There is significant interest in the use of cannabinoids for the treatment of many epilepsies including absence epilepsy (AE). Genetic Absence Epilepsy Rats from Strasbourg (GAERS) model many aspects of AE including the presence of spike-and-wave discharges (SWDs) on electroencephalogram (EEG) and behavioral comorbidities, such as elevated anxiety. However, the effects of cannabis plant-based phytocannabinoids have not been tested in GAERS. Therefore, we investigated how SWDs in GAERS are altered by the two most common phytocannabinoids, Δ⁹-tetrahydrocannabinol (THC) and cannabidiol (CBD), and exposure to smoke from two different chemovars of cannabis. Animals were implanted with bipolar electrodes in the somatosensory cortex and EEGs were recorded for 2 hr. Injected THC (1–10 mg/kg, i.p.) dose-dependently increased SWDs to over 200% of baseline. In contrast, CBD (30–100 mg/kg, i.p.) produced a ~50% reduction in SWDs. Exposure to smoke from a commercially available chemovar of high-THC cannabis (Mohawk, Aphria Inc.) increased SWDs whereas a low-THC/high-CBD chemovar of cannabis (Treasure Island, Aphria Inc.) did not significantly affect SWDs in GAERS. Pre-treatment with a CB1R antagonist (SR141716A) did not prevent the high-THC cannabis smoke from increasing SWDs, suggesting that the THC-mediated increase may not be CB1R-dependent. Plasma concentrations of THC and CBD were similar to previously reported values following injection and smoke exposure. Compared to injected CBD, it appears Treasure Island did not increase plasma levels sufficiently to observe an anti-epileptic effect.

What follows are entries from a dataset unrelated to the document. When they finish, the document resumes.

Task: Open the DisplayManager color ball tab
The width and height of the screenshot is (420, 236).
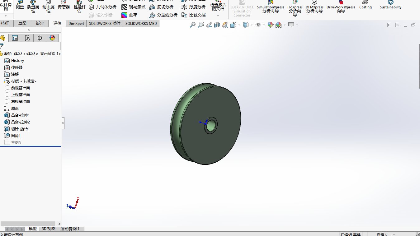Action: (52, 38)
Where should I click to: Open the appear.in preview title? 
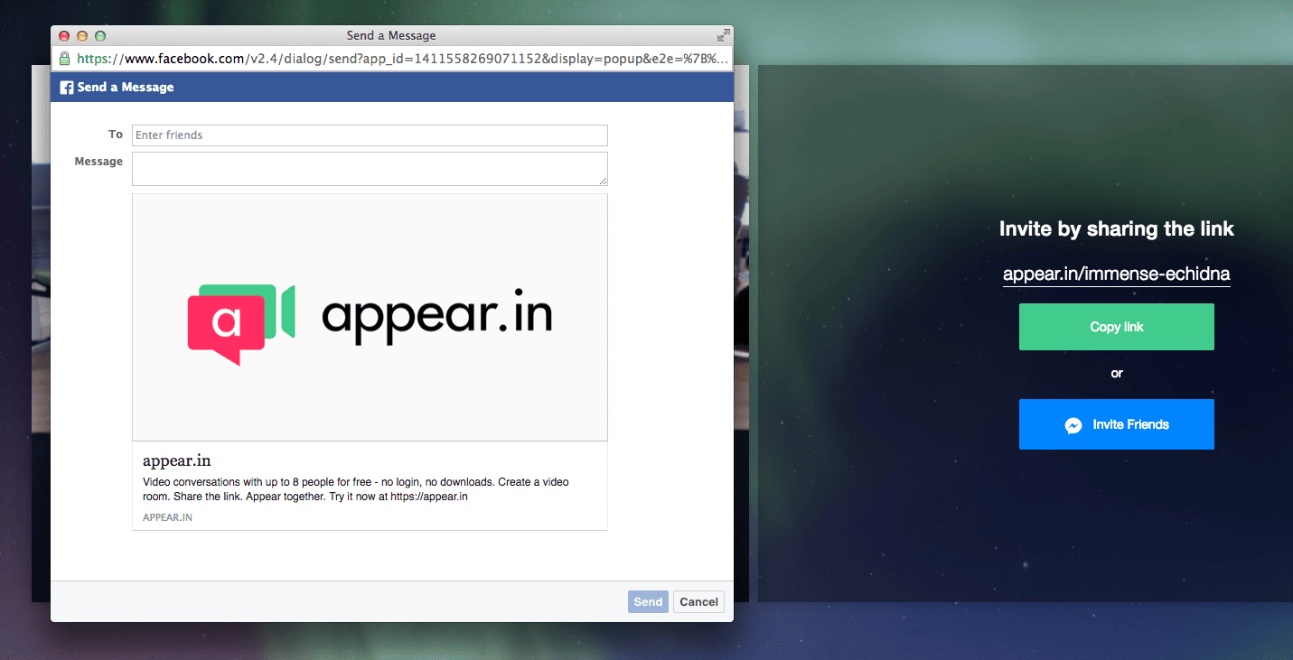tap(177, 460)
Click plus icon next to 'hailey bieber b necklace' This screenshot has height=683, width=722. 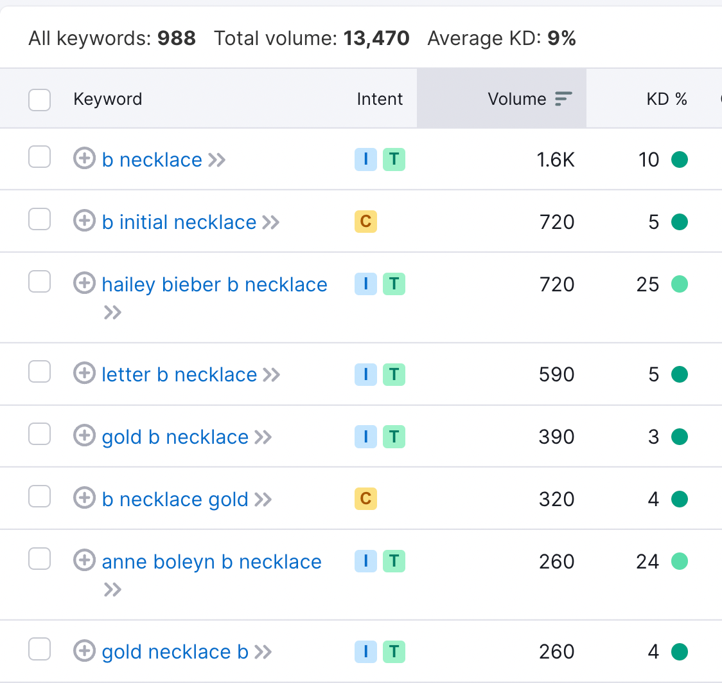click(84, 283)
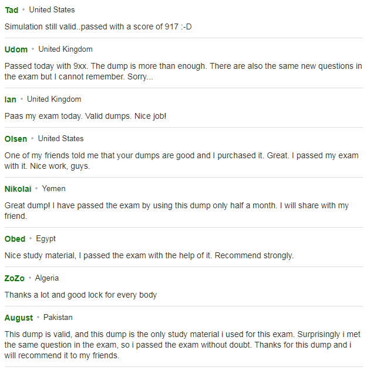367x370 pixels.
Task: Select Udom's 'Passed today with 9xx' review
Action: click(183, 71)
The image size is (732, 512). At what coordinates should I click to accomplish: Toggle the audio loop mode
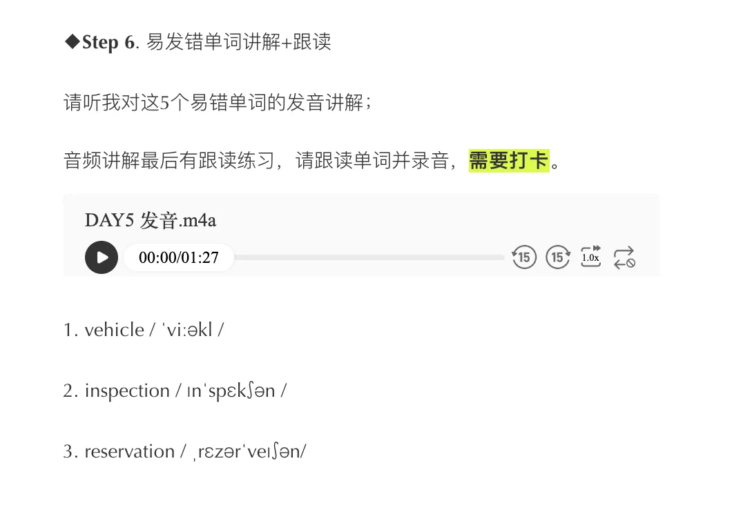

Together these experiments provide initial evidence that acute phytocannabinoid administration exerts the biphasic modulation of SWDs and may differentially impact patients with AE.

Abbreviations

11-OH-THC: 11-hydroxy-∆⁹-tetrahydrocannabinol
CB1R: Type 1 Cannabinoid Receptor
CB2R: Type 2 Cannabinoid Receptor
CBD: Cannabidiol
D: deuterium
EEG: electroencephalography
GAERS: Genetic Absence Epilepsy Rats from Strasbourg
GPCR: G-protein-Coupled Receptor
HQC: higher quality control
LC-MS/MS: liquid chromatography-tandem mass spectrometry
LQC: lower quality control
MQC: medium quality control
NEC: Non-epileptic Controls
QC: quality control
SR: SR141716A
SWD: spike-wave discharge
THC: Δ⁹-tetrahydrocannabinol
THC-COOH: 11-nor-carboxy-∆⁹-tetrahydrocannabinol

1 INTRODUCTION

Absence epilepsy (AE) is developmental epilepsy characterized by short (~10–20 s) lapses in awareness occurring mainly in children 4–14 years of age. Absence seizures coincide with the lapses and present on cortical electroencephalogram (EEG) as a series of generalized 3–5 Hz spike-and-slow wave discharges (SWDs). Absence seizures are linked to T-type calcium (Ca²⁺) channel dysfunction and alterations in thalamocortical circuits (Cain & Snutch, 2013; Heron et al., 2007; Singh et al., 2007). Two widely accepted treatments for AE are ethosuximide, which can produce drowsiness, insomnia, and confusion; and valproic acid, which is hepatotoxic (Brigo et al., 2018). In part, both medications affect T-type Ca²⁺ channels, albeit they are only efficacious in managing absence seizures in about 2/3 of patients (Glauser et al., 2010). Thus, novel treatments that both decrease serious side-effects and increase efficacy are needed to better manage AE.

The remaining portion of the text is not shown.